Questa teoria si basa sul sistema che l’occhio utilizza di sensori di luce rossa, verde e blu (coni). In realtà, mentre questa è una buona approssimazione, questo non è proprio il caso, in quanto ogni cono cattura un’ampia distribuzione di colori (anche se catturano più di blu, verde e verde). Questi sono anche noti come S, M e H, per lunghezza d’onda corta, media e alta (blu, verde e rosso, rispettivamente).
Esempio
I colori RGB primari e i colori CMY secondari sono mostrati di seguito:
Primary Color |
Red |
Green |
Blue |
Secondary (inverse) Color |
Cyan |
Magenta |
Yellow |
As the light-emitting RGB system is additive, three spotlights of red, green and blue will show the colori secondari quando si sovrappongono:
Questo può essere fonte di confusione per le persone che sono abituate a dipingere, dove i colori primari sono rosso, blu e giallo e si mescolano in modo diverso. Mescolare rosso, blu e giallo dovrebbe dare il nero, ma la realtà delle vernici spesso porta a un risultato marrone fangoso.
Discussione
La teoria tricromatica fu sviluppata per prima da Thomas Young, che nel 1802 suggerì che l’occhio conteneva tre diversi tipi di sensori per rilevare diverse lunghezze d’onda della luce. Circa 50 anni dopo, Hermann von Helmholtz descrisse i coni dell’occhio come ciascuno rispondente a una delle lunghezze d’onda corte, medie o lunghe. La teoria risultante è anche chiamata teoria Young-Helmholtz della visione dei colori.
La sensibilità dei coni S, M e H (blu, verde e rosso) è diversa, con i coni blu che sono più sensibili (il che aiuta a spiegare perché le cose di notte sembrano tinte di blu). Coprono anche distribuzioni molto diverse attraverso lo spettro della luce, con i coni rossi e verdi che hanno una significativa sovrapposizione. Anche il rosso si allontana un po ‘ nel blu. Questo può sembrare piuttosto strano e potremmo chiederci come i colori siano differenziati, ma l’occhio e il cervello in qualche modo lo gestiscono (ovviamente).

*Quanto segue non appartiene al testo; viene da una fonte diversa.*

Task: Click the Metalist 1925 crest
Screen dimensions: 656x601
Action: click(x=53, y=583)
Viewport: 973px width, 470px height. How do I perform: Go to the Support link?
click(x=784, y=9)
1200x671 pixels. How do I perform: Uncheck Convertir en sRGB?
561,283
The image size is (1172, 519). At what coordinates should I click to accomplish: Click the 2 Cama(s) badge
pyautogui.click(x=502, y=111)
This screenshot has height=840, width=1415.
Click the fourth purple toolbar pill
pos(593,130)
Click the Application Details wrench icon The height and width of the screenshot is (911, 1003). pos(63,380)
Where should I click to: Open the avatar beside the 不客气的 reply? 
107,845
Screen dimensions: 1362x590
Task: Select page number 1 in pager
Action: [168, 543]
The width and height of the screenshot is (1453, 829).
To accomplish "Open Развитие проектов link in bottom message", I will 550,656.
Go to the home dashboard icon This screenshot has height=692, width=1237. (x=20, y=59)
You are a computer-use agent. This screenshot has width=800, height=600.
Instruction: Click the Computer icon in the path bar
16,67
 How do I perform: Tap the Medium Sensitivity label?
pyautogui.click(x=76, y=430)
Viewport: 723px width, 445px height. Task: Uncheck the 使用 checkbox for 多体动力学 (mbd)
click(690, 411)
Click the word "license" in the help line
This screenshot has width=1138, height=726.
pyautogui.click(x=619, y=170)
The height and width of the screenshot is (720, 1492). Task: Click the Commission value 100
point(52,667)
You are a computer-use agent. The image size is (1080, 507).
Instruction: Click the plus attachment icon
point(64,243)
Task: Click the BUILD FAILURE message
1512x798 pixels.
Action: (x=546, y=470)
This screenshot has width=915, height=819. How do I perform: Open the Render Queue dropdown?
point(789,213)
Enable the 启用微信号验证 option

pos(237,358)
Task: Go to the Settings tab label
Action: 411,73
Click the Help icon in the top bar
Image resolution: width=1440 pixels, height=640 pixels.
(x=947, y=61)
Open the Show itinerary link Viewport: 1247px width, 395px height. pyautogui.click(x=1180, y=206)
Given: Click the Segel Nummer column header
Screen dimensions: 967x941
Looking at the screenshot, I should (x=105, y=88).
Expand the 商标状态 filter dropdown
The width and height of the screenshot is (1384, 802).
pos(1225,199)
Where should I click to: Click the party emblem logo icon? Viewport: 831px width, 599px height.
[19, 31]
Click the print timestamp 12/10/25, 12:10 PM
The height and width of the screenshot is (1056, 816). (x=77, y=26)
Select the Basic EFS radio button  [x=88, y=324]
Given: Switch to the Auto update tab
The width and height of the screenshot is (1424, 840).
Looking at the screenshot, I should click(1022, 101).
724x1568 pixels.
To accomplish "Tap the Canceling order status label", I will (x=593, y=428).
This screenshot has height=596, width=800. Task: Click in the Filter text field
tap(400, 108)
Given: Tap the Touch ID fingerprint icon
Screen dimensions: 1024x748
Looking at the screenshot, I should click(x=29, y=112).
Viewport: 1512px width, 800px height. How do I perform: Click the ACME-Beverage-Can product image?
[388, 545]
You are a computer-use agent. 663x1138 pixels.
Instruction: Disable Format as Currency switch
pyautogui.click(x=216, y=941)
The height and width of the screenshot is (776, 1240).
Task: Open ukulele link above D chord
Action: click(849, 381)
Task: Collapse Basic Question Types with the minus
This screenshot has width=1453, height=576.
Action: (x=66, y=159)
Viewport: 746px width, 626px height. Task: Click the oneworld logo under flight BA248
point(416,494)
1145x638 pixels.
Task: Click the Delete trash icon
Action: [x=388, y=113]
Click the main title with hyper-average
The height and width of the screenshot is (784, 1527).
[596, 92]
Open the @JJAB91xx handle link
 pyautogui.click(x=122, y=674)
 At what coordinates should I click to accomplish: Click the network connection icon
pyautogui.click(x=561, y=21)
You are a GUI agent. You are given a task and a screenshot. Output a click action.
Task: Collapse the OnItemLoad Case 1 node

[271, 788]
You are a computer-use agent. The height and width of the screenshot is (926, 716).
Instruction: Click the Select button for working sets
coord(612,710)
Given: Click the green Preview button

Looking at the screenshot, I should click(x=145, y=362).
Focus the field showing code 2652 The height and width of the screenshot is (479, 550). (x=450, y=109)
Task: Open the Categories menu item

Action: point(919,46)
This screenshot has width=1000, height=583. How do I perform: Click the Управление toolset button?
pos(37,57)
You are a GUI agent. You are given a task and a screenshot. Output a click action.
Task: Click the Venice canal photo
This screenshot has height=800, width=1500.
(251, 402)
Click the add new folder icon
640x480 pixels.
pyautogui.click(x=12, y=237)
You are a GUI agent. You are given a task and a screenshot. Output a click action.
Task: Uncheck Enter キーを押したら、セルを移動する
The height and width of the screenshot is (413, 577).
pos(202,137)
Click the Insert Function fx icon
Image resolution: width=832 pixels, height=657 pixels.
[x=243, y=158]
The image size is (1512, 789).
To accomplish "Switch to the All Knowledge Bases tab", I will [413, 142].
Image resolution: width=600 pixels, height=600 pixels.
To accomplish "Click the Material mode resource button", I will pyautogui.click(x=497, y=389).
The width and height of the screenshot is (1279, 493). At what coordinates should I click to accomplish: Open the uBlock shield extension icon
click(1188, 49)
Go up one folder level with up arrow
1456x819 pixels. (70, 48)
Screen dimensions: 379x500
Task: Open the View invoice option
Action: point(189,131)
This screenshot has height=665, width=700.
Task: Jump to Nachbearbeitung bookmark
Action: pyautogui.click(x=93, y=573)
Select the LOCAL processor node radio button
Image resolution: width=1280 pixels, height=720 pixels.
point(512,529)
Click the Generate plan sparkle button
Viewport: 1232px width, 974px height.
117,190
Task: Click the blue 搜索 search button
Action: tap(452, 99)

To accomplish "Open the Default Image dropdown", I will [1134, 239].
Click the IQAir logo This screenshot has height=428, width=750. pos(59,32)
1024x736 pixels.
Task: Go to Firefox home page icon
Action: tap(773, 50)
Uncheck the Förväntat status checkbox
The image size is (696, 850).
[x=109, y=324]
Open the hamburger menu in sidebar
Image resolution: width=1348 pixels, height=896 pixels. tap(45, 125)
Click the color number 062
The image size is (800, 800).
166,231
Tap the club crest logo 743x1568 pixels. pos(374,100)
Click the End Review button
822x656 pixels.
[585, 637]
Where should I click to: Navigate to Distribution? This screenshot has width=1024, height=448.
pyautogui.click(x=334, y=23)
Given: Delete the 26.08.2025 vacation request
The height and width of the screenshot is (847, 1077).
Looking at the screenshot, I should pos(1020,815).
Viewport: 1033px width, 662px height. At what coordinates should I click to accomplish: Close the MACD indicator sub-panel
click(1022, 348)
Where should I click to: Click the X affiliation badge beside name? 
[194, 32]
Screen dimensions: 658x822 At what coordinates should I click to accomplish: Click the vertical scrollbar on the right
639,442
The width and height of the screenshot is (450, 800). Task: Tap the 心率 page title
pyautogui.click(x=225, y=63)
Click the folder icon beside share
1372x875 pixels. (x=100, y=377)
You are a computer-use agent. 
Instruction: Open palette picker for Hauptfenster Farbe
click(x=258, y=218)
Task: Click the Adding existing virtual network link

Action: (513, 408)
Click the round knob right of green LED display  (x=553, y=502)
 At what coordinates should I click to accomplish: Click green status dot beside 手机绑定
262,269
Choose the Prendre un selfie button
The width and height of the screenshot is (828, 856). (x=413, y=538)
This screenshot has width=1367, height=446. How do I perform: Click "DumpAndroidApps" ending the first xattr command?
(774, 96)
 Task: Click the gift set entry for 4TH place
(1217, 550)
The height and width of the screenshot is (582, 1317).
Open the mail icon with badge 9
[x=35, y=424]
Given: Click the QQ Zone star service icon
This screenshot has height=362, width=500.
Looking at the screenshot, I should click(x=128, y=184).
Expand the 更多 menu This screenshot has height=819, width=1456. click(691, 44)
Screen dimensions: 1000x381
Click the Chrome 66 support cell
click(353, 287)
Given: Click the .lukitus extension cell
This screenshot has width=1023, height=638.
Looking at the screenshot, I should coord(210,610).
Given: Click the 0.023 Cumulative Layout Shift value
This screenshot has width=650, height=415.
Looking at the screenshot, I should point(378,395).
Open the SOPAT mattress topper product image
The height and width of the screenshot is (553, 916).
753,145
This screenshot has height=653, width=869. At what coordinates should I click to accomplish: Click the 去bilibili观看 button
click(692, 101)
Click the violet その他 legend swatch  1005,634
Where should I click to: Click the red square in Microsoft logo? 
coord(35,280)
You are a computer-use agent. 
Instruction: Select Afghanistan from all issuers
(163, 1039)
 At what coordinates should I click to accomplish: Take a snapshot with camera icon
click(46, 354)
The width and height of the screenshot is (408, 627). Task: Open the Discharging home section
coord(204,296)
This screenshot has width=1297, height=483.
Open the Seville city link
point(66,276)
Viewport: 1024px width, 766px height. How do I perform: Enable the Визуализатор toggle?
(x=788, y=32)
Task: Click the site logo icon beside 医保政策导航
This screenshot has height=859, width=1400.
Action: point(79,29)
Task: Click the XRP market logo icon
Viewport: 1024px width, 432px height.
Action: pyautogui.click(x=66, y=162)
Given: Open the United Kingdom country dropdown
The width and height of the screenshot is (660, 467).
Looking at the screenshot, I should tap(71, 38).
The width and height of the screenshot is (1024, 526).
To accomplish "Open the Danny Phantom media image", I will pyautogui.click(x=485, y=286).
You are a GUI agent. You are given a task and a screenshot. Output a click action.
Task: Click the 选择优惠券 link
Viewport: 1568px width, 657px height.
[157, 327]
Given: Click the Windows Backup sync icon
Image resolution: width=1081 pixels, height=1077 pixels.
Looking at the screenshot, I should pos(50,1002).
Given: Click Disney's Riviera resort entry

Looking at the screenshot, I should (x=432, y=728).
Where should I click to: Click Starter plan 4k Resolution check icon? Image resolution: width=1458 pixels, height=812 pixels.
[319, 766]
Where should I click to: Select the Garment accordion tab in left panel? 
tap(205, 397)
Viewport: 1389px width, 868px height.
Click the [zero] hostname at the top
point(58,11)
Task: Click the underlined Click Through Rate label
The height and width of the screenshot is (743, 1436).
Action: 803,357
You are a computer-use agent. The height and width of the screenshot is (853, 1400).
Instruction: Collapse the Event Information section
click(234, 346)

La teoria tricromatica può essere contrastata con la Teoria del processo Avversario della visione, che si basa anche su come funziona l’occhio ma si concentra invece su come i segnali di colore vengono trasmessi al cervello.
Televisori, monitor per computer, telefoni e fotocamere si basano su principi tricromatici, in particolare che ogni pixel è rappresentato da tre punti (rosso, verde e blu), con la possibilità di aumentare la luminosità di ogni punto da spento a completamente acceso. Quando tutti e tre sono spenti, vediamo il nero (a causa del contrasto con i punti adiacenti). Quando tutti e tre sono accesi, vediamo il bianco (a meno che non ingrandiamo lo schermo). Se tutti e tre sono impostati sullo stesso livello di luminosità parziale, vediamo grigio. Molti altri colori possono essere mostrati variando la luminosità dei singoli punti.
In molti sistemi digitali, ogni punto può avere 256 diversi livelli di luminosità, a causa del fatto che viene rappresentato nel computer come un “byte” a 8 bit (questo è spesso chiamato “colore a 8 bit”). Ciò significa che ci sono 256 x 256 x 256 = 16.777.216 colori possibili (questo avrebbe bisogno di un’immagine di 4096 x 4096 pixel per mostrare uno di ogni punto). Questo sembra molto, ma l’occhio analogico può vedere molti di più. Le telecamere possono catturare fino a 16 bit di colore (‘high color’), che è di circa 281.474.980.000.000 di colori. Questo suona bene, ma la dimensione del file per ogni immagine è molto maggiore di 8-bit. È anche possibile ottenere il colore a 24 bit (‘true color’) e 48 bit’deep color’. Dato tutto questo, poiché le persone possono percepire circa 2,8 milioni di tonalità diverse, non sembra esserci bisogno di tutta questa variazione.
Quando visualizzi i colori, ricorda come l’occhio li rileva e fornisce una colorazione adeguata delle immagini.